* _Prompt_
Revise the news report on the tugboat collision between "Philadelphia, PA, United" and "Pennsylvania announced Tuesday.", inclusive, substituting "sightseeing boat" for "tourist vessel".

Thursday 3 November 2011

Tugboat mate in fatal Delaware River collision sentenced to a year


Kris Alingod - AHN News Contributor

Philadelphia, PA, United States (AHN) - The tugboat operator responsible for a deadly collision between a barge and a tourist vessel last year on the Delaware River has been sentenced to one year in prison, the U.S. attorney in the eastern district of Pennsylvania announced Tuesday.
Matthew Devlin will spend a year and a day in prison beginning Jan. 5 next year under a plea agreement with prosecutors. The 35-year-old admitted to one count of misconduct of a ship operator causing death, a charge under a federal statute applicable to involuntary manslaughter.
Prosecutors had proposed a sentence between 37 and 46 months. However, U.S. District Court Judge Legrome Davis decided on a more lenient punishment.
Devlin, who was distracted by a family emergency while navigating the vessel Caribbean Sea on the day of the accident, previously agreed to the permanent revocation of his Coast Guard-issued license as mate.
The Caribbean Sea was pulling an unmanned 250-foot barge, the Resource, on July 7, 2010, when the barge crashed into a stranded tour boat.

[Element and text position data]
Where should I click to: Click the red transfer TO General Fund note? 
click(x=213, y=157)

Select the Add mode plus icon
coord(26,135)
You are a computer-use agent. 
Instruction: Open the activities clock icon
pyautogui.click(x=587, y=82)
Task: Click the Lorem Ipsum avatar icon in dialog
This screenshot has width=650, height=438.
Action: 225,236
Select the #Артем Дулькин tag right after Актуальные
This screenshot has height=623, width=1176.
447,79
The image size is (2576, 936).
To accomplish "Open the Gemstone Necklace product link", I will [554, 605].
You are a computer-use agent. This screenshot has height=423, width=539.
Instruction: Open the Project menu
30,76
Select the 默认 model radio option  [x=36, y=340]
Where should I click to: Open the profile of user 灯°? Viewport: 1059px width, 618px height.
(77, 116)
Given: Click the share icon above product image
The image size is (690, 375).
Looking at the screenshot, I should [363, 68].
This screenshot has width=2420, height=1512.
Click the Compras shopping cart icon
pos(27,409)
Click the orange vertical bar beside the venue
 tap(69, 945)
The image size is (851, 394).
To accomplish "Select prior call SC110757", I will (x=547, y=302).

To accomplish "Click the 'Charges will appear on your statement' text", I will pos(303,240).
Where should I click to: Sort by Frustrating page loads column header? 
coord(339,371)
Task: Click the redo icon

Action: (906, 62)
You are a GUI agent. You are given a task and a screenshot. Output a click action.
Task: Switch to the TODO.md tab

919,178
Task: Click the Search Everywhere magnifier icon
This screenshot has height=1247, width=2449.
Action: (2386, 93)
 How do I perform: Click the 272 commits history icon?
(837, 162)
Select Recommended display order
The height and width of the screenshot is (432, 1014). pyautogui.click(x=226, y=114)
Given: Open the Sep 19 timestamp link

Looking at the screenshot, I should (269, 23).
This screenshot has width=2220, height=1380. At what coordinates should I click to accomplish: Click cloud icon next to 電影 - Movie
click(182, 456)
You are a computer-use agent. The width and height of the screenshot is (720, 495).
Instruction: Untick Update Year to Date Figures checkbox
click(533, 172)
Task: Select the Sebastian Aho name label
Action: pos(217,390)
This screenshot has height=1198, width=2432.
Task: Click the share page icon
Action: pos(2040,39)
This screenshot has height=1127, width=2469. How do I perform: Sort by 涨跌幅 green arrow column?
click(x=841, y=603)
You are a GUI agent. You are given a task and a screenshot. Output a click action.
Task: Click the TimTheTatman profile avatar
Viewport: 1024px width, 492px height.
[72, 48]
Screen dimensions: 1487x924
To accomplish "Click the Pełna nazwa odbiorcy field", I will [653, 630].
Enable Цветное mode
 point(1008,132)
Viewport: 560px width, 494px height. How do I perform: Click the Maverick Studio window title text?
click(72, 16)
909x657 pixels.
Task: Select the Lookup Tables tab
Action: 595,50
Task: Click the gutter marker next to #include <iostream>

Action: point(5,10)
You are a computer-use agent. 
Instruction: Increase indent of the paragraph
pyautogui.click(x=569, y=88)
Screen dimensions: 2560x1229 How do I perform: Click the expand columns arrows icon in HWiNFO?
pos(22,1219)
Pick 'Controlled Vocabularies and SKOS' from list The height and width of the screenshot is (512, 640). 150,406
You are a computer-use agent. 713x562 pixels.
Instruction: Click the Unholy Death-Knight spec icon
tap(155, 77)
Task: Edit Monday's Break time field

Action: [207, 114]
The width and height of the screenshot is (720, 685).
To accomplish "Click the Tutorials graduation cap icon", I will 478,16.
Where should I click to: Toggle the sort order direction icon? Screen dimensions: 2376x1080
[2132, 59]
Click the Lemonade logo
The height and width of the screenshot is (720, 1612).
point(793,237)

* _Right answer_
Philadelphia, PA, United States (AHN) - The tugboat operator responsible for a deadly collision between a barge and a sightseeing boat last year on the Delaware River has been sentenced to one year in prison, the U.S. attorney in the eastern district of Pennsylvania announced Tuesday.